> [The task] Go over the data and keep only the lines that include "pixels".
==============================
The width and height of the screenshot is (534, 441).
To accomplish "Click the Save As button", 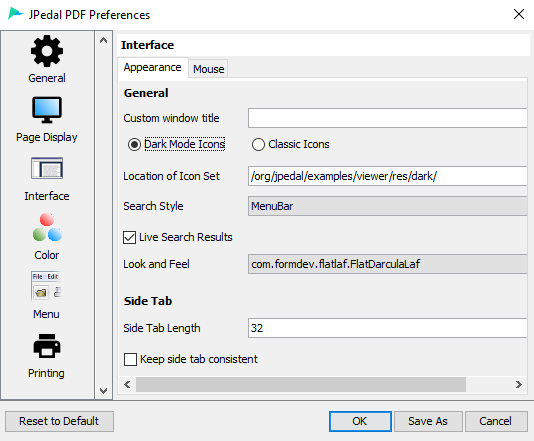I will 428,421.
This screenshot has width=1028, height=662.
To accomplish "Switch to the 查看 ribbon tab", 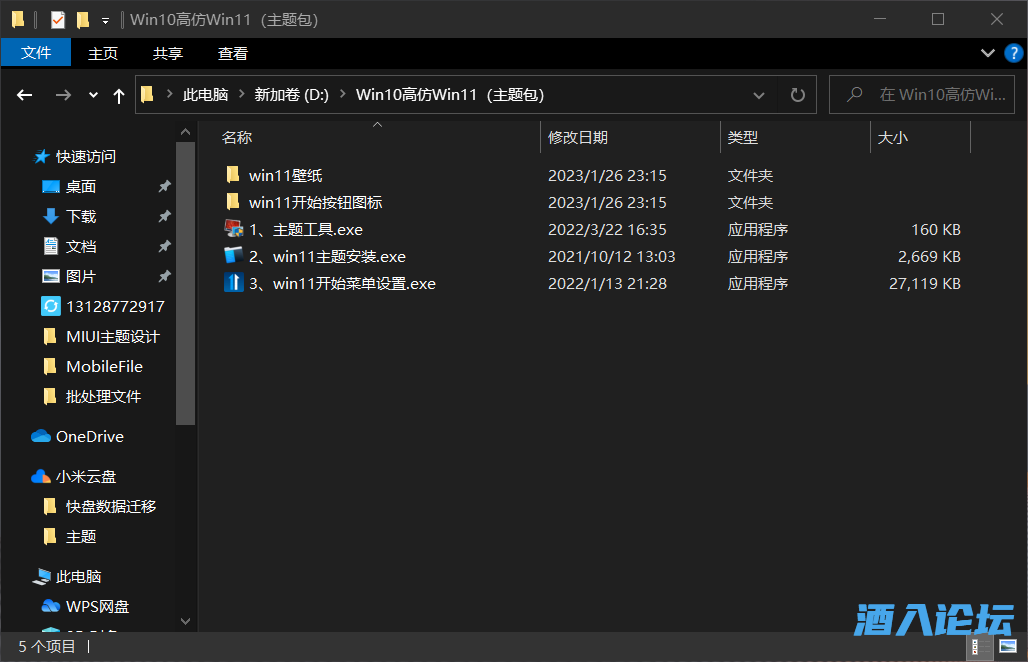I will [232, 53].
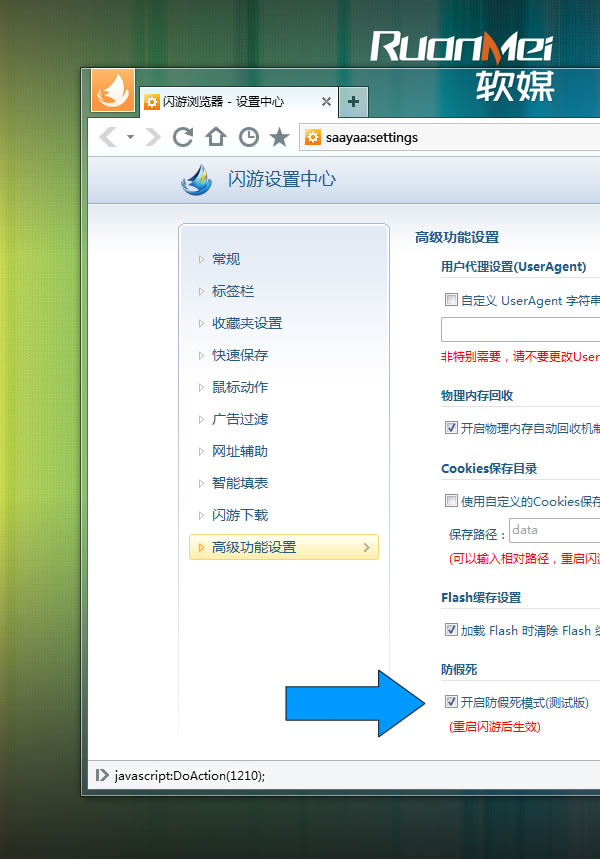Click the favorites star icon
This screenshot has width=600, height=859.
point(280,137)
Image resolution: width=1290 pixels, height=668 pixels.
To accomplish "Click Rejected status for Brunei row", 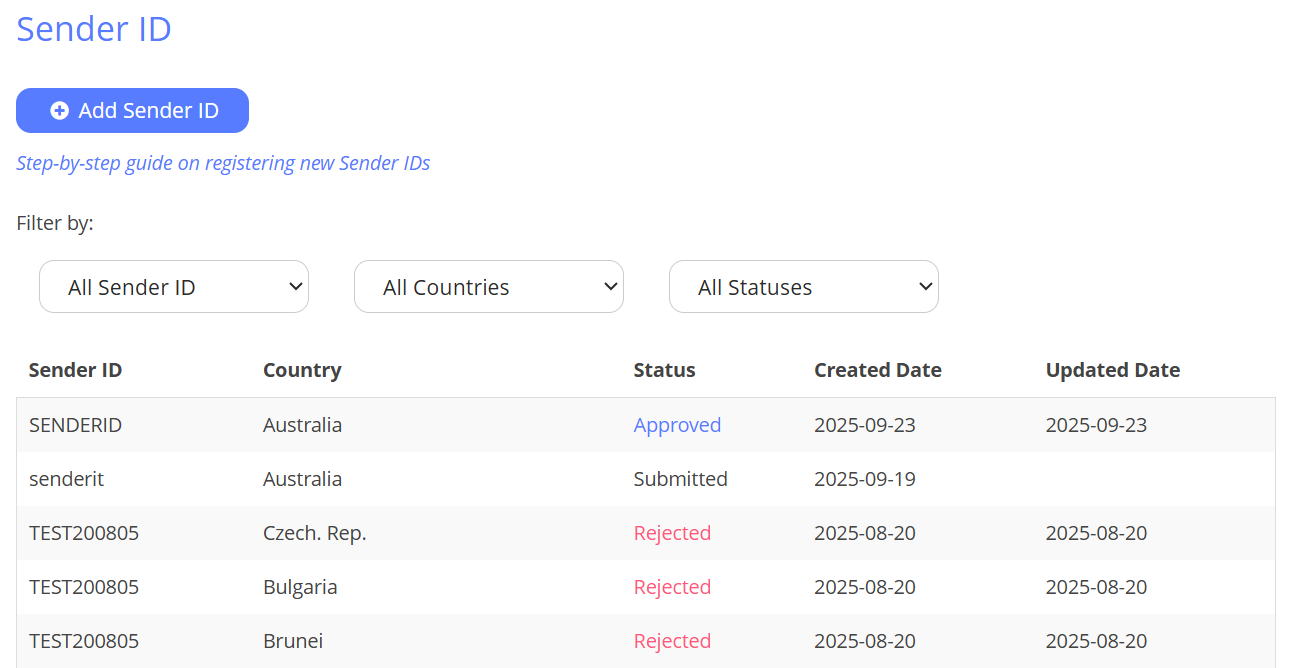I will point(672,641).
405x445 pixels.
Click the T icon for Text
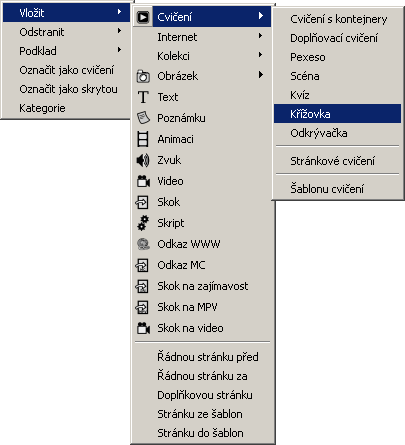coord(143,97)
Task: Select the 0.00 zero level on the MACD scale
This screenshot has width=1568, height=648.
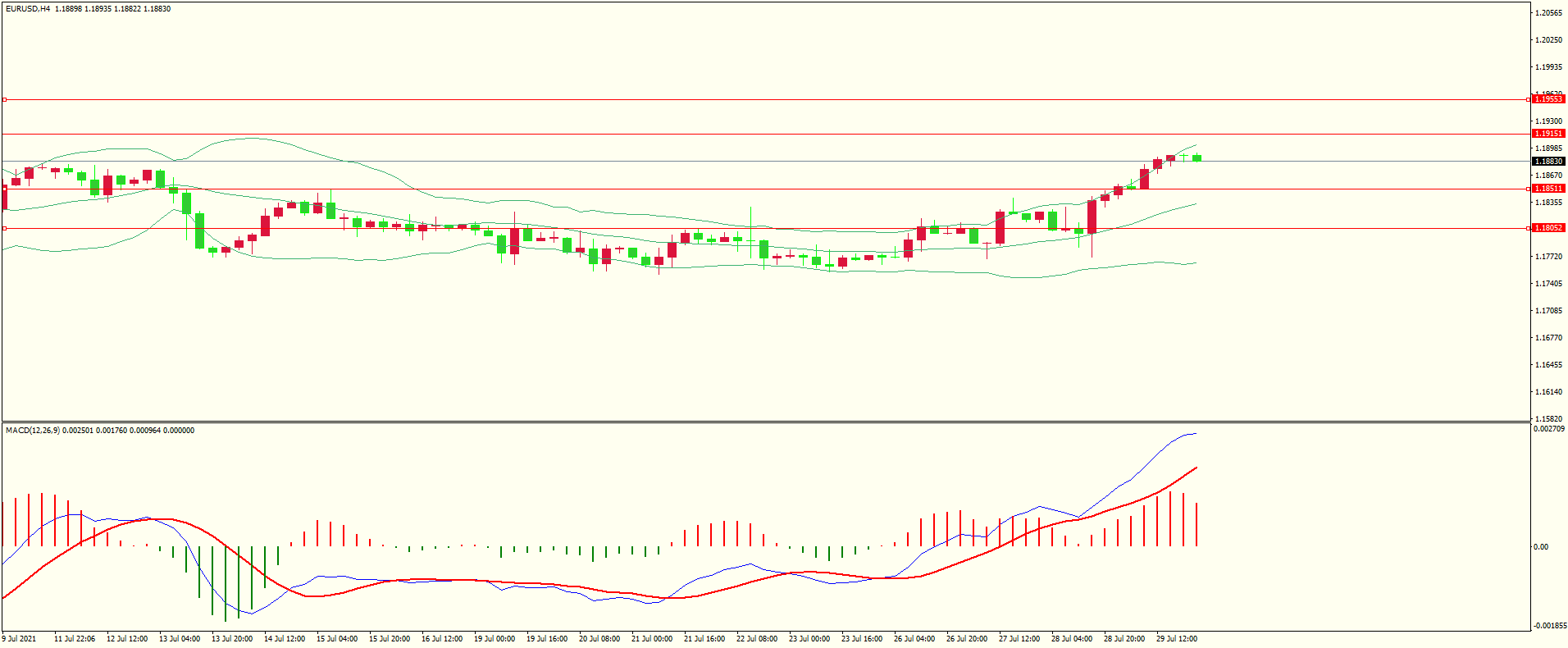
==============================
> [Solution to this task]
Image resolution: width=1290 pixels, height=668 pixels.
405x445 pixels.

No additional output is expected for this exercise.